AMD's 4x4 Platform & Athlon 64 FX-70 - Brute Force Quad Cores

Two Processors = Double The Power Requirements

More processors is not necessarily a blessing once you start taking energy requirements and cooling into account. A single Athlon 64 FX-62 may run acceptably hot, but two of these power plants, and all of their required voltage regulators, will definitely heat up your computer much more. It is not surprising that the Quad FX machine set new records in terms of power consumption: we measured an idle power of 426 W for the FX-74, and 417 W for the FX-72. Both were running in our test system with a 1,000 W power supply, dual GeForce 7900 GTX graphics, and two hard drives.

An idle power of 261 W sounds much better, which is why we strongly recommend turning on AMD's Cool & Quiet feature. When enabled, during periods when processors run under low load or are idle, Windows XP (and Vista) will throttle the CPU core clock speed to 1.0 GHz and the system will reduce the CPU voltage from 1.4 V to 1.175 V to save power and reduce cooling noise.

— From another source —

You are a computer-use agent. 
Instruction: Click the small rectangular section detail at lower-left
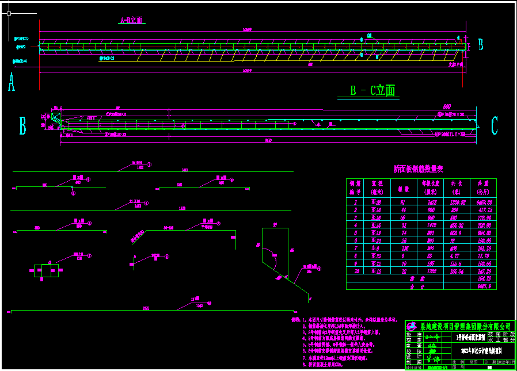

To use Cool & Quiet, you will need to install AMD's latest Windows XP processor driver, enable Cool & Quiet in the BIOS, and switch Windows XP to portable mode.

Step Down: 1 GHz Clock In Cool & Quiet Mode

The 3.0 GHz Athlon 64 FX-74 will reduce its clock speed...

... to 1.0 GHz when Cool & Quiet is enabled. Notice the voltage reduction as well. We urge you to use this feature, as it reduces the power draw by more than 40%!

DDR2-800 Memory For Each Processor

Quad FX is the first desktop-type computer that deploys two physical processors that don't communicate via a traditional bus, but rather via HyperTransport (point-to-point). A technology called non-uniform memory access (NUMA) is used, so all processors can access the total physical memory, even though it is managed by two different processors and memory controllers. If application data is located in the other processor's main memory, the coherent HyperTransport link that connects the two CPUs must be used.

In any case, the architecture will cause performance to vary, and will result in somewhat varying benchmark results as well. We measured Windows XP memory performance of around 6 GB/s, while first tests with pre-release versions of Vista look very promising with much higher levels. How much this may impact application performance remains to be seen, though.